Léo LAMARCHE, Mal de mère


La maison familiale. Huis clos de passions exacerbées, de corps impotents vieillissants, des reproches que l'on fait quand, au déclin de sa vie, on n'a pas su jouir de sa clarté. Huis comme une porte claquée sur ce qui n'a pas été dit, ce qui voudrait se dire mais ne sait que se taire. […] et partout, sur les murs et les meubles, des photos d'Ariane qui me fixaient de leur regard aveugle. Mon père picolait, ma mère s'accrochait des lambeaux de cervelle aux épines noires du deuil. Elle qui avait le don de tout transformer en ruines, cultivant le décombre. Comme on a la main verte, elle avait la main noire et je tremblais d'effroi chaque fois qu'elle m'approchait.

Agathe, enfant non désirée venue sur le tard, a toujours été laissée pour compte. Mais la mort brutale d'Ariane, la grande sœur, la fille adorée, déclenchera contre l'enfant une déferlante de souffrance et de haine que plus personne ne semble pouvoir contrôler. La mère enfermée dans son rôle de bourreau bascule dans la violence et la folie, le père fuit lâchement dans l'alcool et Agathe tente de se faire oublier et tremble. Elle s'est murée dans un lieu inaccessible à la parole, s'inflige des blessures et joue avec le suicide pour se sentir exister.

Adulte, Agathe a une intelligence un peu au dessus de la moyenne, révélera l'expertise du psychiatre du tribunal.
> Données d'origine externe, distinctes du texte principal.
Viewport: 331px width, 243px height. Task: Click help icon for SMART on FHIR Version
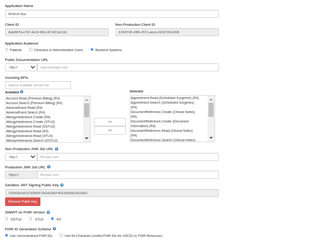tap(48, 212)
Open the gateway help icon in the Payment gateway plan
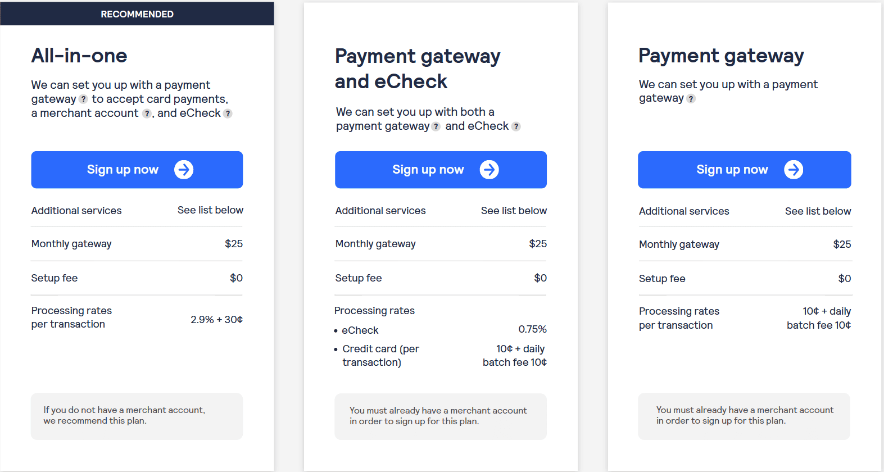 tap(691, 99)
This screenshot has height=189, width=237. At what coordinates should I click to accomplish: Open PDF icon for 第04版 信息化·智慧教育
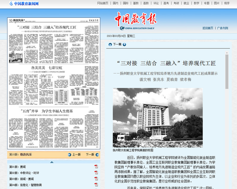point(96,185)
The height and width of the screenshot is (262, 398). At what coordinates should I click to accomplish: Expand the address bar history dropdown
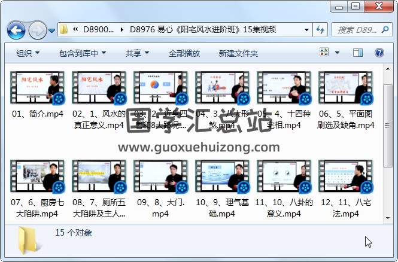click(306, 30)
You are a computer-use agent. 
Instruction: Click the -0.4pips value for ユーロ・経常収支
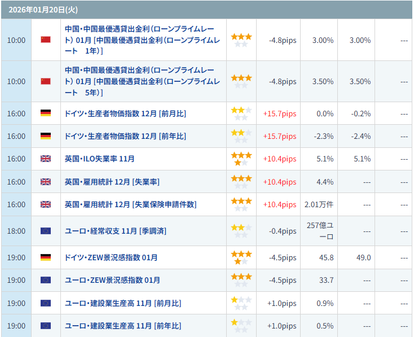[x=281, y=231]
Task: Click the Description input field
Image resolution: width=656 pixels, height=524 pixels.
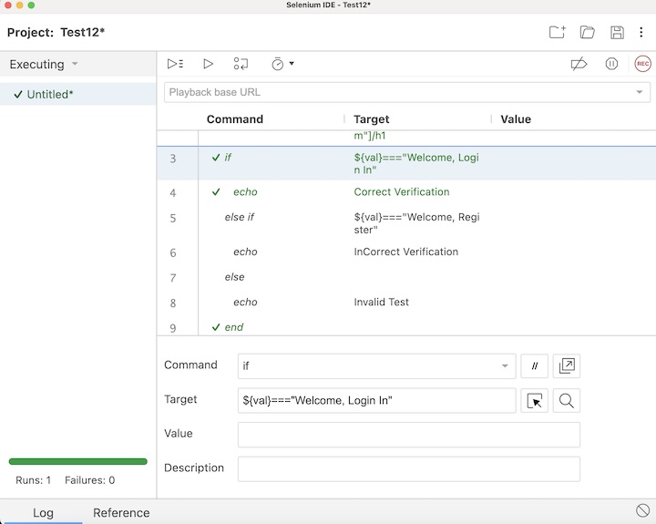Action: pyautogui.click(x=408, y=468)
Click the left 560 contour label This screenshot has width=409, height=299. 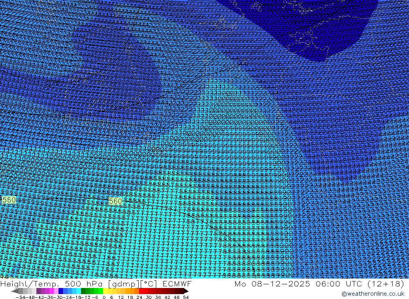9,200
Mais après ça se gâte. Clivage…élaborations délirantes…Saint Ptôme, Saint Drome, Saint Posium, priez pour nous, envoyez un miracle pour comprendre. Un cas complexe, très complexe traduira avec détachement l'accusée.

Entre normalité et marge, la frontière est ténue et une trop grande souffrance jamais exprimée peut se muer en monstruosité. Cette enfance massacrée, destructrice ne pourra alors trouver comme issue que la violence et le sang.

Un récit décousu, pulsionnel, terrible, à l'allure de coup de poing pour une intrigue épurée. Une fin en suspens qui laisse le lecteur décider au procès final qui est la victime et qui le bourreau. Un drame de la vie à l'état brut raconté sans complaisance ou voyeurisme mais avec beaucoup de sensibilité. Une écriture sobre et juste, tour à tour classique ou brutale, qui fait mouche.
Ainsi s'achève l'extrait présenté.